Amtsgericht Quedlinburg Amtsgericht Quedlinburg: Gewissenlos oder armes Opfer?
Quedlinburg/MZ. - Hauptbelastungszeugen sind Maik G. und David S. Quedlinburger Ganoven, die mit 16 Jahren ein Vorstrafenregister vorweisen können, wie sonst nur gestandene Knastbrüder. Maik G. hat gerade seine Zelle im neuen Raßnitzer Jugendgefängnis bezogen. Der milchgesichtige junge Mann erzählt leise und stockend, dass er, um Haschisch zu kaufen, beinahe täglich bei den B.s klingelte, um sich ein Gramm zu kaufen. Andere seiner Kumpel taten dies auch.
Werner B. (49) bestreitet dies vehement, ebenso wie seine 47-jährige Frau. Wie einen Sohn habe man Maik behandelt, der nicht nur zum Essen Gast bei der Familie war, sondern auch regelmäßig mit Werner Playstation spielte.
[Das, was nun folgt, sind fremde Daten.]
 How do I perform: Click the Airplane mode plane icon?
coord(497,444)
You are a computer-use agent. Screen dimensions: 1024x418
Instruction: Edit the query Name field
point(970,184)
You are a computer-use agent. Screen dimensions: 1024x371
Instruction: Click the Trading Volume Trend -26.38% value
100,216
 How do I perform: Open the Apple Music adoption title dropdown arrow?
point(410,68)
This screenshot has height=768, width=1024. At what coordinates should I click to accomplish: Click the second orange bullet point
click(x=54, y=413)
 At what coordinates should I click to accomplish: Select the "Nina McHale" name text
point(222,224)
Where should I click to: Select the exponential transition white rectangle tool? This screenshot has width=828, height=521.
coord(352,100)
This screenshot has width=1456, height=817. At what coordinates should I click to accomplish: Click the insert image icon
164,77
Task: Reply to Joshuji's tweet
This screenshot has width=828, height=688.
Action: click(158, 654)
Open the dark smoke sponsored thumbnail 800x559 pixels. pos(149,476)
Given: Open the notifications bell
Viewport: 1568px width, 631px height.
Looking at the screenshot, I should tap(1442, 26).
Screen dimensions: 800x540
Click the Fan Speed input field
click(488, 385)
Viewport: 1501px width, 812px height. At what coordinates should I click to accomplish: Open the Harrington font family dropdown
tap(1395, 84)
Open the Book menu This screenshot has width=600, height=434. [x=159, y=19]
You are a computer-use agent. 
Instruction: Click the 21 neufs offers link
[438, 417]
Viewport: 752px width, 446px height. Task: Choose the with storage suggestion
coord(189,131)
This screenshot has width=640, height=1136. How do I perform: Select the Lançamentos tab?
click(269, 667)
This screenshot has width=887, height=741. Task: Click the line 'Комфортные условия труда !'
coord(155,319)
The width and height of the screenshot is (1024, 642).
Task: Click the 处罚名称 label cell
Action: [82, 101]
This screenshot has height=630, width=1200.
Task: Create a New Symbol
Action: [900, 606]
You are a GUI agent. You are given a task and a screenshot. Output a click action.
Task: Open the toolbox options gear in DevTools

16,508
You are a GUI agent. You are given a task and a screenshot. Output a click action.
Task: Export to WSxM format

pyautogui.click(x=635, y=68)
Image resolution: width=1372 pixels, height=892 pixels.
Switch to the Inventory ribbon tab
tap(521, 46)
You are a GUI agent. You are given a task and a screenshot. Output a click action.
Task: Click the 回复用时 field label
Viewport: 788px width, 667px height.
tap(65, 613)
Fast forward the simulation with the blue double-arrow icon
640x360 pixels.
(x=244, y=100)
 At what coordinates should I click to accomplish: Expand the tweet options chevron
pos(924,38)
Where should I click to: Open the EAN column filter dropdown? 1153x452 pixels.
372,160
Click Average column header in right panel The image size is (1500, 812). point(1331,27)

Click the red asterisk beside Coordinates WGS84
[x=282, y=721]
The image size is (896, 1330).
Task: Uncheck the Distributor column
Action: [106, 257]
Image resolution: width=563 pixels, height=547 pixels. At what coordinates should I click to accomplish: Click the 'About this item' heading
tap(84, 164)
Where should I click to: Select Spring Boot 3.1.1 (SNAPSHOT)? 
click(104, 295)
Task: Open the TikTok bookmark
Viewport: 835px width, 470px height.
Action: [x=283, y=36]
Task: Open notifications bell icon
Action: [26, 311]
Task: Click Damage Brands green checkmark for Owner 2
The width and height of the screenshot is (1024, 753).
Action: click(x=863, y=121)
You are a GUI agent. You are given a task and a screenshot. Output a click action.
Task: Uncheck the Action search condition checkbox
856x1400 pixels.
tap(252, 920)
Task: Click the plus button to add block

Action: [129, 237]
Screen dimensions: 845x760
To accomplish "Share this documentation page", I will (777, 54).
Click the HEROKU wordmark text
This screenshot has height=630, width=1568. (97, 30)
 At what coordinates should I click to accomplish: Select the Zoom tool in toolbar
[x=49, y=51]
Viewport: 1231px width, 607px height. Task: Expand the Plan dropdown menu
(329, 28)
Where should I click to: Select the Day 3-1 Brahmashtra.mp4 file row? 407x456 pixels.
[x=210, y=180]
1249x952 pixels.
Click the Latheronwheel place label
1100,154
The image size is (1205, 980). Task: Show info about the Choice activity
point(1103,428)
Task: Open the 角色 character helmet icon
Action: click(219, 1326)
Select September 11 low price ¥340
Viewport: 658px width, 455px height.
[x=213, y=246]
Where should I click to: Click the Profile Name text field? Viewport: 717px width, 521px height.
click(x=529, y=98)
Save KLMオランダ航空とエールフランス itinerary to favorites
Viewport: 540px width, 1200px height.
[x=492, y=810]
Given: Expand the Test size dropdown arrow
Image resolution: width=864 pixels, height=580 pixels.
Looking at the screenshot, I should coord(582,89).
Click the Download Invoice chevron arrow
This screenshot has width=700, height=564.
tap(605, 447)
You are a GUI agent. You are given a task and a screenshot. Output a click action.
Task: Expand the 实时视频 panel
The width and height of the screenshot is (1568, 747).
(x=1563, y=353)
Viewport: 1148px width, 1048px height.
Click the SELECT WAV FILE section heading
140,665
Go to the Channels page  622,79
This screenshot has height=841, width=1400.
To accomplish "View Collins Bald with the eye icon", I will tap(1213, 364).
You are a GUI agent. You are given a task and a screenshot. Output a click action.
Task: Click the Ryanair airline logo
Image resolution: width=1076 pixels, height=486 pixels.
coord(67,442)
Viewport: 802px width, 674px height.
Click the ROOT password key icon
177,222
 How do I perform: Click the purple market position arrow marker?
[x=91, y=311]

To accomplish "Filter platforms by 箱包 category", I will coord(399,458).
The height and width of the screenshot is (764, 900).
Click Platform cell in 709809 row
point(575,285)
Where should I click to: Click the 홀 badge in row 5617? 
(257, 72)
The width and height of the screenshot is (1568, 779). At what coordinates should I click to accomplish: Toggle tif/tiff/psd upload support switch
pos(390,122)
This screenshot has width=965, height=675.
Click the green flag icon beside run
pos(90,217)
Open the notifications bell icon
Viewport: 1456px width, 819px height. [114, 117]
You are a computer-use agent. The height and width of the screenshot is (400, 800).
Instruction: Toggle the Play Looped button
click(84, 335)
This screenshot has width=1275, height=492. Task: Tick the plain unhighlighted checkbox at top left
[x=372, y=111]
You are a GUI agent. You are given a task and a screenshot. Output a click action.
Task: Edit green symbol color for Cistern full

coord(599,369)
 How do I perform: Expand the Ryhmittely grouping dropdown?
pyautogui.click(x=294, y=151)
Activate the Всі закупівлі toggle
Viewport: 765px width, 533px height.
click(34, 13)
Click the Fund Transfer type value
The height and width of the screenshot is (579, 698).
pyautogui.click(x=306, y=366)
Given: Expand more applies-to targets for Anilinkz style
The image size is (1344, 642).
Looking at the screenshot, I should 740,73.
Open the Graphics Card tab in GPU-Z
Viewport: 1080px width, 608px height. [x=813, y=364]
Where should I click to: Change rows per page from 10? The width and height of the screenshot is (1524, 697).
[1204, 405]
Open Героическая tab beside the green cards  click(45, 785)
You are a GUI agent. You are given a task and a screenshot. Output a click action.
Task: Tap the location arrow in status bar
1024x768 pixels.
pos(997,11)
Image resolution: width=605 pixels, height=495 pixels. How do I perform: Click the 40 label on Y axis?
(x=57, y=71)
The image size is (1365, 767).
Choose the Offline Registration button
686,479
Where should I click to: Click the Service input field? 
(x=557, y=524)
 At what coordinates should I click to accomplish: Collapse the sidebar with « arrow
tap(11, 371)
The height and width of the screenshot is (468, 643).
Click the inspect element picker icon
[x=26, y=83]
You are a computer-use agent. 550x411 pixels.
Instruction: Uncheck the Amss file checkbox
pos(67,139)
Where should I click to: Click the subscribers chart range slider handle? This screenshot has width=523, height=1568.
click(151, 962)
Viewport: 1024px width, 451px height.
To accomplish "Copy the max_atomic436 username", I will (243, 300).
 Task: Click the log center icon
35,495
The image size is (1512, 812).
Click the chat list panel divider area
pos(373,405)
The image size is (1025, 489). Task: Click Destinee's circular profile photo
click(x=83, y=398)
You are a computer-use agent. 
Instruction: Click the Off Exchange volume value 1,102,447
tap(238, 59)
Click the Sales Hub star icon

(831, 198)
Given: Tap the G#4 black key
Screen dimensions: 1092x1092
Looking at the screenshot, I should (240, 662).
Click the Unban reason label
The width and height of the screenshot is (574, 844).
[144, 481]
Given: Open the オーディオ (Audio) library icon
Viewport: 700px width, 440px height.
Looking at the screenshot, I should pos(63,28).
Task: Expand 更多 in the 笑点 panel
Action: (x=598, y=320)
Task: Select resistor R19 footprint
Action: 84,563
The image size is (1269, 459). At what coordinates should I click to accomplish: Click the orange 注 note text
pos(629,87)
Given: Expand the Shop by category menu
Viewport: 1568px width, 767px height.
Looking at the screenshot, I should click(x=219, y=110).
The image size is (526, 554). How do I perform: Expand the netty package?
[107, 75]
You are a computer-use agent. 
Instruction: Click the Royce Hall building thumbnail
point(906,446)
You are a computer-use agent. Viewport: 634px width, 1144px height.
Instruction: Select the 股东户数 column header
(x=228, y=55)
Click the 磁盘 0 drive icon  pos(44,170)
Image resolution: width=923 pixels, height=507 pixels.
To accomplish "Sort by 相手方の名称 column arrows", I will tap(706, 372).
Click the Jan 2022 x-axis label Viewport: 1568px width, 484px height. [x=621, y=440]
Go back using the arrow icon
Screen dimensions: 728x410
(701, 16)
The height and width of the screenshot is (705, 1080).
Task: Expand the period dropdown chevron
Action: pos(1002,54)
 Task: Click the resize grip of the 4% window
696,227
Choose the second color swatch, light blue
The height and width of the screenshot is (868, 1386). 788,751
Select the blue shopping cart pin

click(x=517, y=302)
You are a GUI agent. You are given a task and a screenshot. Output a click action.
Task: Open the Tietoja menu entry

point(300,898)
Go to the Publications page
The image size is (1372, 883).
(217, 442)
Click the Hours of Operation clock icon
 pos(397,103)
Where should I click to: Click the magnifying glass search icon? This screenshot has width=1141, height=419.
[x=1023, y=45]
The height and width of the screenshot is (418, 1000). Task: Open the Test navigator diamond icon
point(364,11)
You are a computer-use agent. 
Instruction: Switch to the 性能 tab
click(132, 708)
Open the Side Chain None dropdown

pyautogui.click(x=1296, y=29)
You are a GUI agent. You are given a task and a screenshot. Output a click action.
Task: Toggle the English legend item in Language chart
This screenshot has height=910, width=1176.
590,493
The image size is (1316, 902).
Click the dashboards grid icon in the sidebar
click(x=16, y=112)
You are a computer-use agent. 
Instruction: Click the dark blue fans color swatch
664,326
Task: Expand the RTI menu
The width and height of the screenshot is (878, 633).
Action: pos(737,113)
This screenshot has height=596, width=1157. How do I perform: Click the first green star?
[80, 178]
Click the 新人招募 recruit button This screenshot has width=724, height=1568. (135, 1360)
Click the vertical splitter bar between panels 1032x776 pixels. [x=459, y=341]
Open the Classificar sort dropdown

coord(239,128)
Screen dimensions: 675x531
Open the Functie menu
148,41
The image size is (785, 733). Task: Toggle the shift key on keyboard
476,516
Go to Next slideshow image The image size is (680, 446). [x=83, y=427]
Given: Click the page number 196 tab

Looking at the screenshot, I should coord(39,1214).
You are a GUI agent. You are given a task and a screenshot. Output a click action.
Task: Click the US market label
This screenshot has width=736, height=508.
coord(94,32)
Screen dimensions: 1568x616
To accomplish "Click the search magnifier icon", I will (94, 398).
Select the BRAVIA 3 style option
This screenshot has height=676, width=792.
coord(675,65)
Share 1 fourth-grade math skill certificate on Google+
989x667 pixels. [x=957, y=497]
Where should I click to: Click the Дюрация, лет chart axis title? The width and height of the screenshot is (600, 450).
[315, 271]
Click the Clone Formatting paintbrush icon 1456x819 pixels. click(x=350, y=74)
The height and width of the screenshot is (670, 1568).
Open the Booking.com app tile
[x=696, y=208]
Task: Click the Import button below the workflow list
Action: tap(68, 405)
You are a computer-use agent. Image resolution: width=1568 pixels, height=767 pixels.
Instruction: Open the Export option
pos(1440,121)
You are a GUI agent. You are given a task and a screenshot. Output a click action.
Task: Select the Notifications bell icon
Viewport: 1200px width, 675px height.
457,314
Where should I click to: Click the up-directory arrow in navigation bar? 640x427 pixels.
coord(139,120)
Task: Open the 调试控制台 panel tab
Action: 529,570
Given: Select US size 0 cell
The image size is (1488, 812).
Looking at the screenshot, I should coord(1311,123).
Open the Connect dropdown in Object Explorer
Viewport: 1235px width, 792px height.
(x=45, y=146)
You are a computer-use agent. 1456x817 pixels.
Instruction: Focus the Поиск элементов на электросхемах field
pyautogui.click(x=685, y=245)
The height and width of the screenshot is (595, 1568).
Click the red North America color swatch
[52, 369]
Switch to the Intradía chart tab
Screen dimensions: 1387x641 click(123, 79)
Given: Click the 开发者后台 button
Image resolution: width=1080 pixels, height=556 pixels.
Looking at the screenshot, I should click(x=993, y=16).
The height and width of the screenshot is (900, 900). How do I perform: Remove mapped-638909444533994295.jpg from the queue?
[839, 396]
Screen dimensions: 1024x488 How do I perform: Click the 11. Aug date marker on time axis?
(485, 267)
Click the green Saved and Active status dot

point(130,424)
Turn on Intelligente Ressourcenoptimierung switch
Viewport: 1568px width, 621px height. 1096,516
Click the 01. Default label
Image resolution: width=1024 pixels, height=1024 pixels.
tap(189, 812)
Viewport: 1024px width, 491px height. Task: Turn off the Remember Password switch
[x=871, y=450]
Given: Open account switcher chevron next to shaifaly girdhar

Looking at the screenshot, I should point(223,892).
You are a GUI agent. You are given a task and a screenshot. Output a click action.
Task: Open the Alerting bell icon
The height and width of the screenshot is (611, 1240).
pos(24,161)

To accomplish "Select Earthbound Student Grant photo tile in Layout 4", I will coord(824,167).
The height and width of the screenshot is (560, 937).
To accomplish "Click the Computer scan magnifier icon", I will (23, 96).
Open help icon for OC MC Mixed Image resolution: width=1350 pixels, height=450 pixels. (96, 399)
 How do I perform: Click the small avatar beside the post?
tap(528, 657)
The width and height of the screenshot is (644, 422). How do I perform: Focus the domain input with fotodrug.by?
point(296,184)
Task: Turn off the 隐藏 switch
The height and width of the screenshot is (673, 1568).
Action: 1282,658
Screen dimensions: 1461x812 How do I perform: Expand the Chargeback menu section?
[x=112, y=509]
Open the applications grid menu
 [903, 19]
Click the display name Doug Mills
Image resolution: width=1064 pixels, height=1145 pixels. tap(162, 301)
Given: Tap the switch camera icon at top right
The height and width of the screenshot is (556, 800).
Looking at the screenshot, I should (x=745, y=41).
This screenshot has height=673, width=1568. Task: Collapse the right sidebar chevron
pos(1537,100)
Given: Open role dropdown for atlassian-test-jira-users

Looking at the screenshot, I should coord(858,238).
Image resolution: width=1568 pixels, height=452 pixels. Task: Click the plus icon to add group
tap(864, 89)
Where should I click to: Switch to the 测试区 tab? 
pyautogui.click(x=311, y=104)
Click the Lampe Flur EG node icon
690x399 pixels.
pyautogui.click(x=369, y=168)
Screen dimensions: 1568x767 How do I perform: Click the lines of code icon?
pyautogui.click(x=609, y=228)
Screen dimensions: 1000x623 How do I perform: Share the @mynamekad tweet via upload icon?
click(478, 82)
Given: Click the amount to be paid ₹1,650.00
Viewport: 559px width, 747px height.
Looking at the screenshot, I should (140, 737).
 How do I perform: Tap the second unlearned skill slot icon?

Und Drogen? "Bei mir kriegen Kinder nicht einmal Cola", erklärt Silvia B. Zum Zerwürfnis kommt es, als Maik nicht zur Schule geht und statt dessen auf dem Hof mit seinen Kumpanen Joints kreisen lässt. Dann fährt er noch betrunken Auto und Werner B. zeigt ihn darauf hin bei der Polizei an. Das Motiv für einen Rachefeldzug gegen das Ehepaar, der letztlich in der Behauptung gipfelt, die beiden würden mit Drogen handeln? Dieser Auffassung ist jedenfalls der Verteidiger von Werner B., Rechtsanwalt Ullrich Schramm: "Sie erzählen uns wohl eine Geschichte aus 1 000 und einer Nacht", orakelt Schramm.
Sein schlagkräftiges Argument: Als die Polizei bei den B.s zur Wohnungsdurchsuchung anrückt, finden sie weder die von Maik G. beschriebene Geldkassette noch sonst irgend ein Aufbewahrungsbehältnis oder Versteck für Drogen. Und Haschisch schon gar nicht. Ein Drogenhund allerdings kommt offenbar nicht zum Einsatz.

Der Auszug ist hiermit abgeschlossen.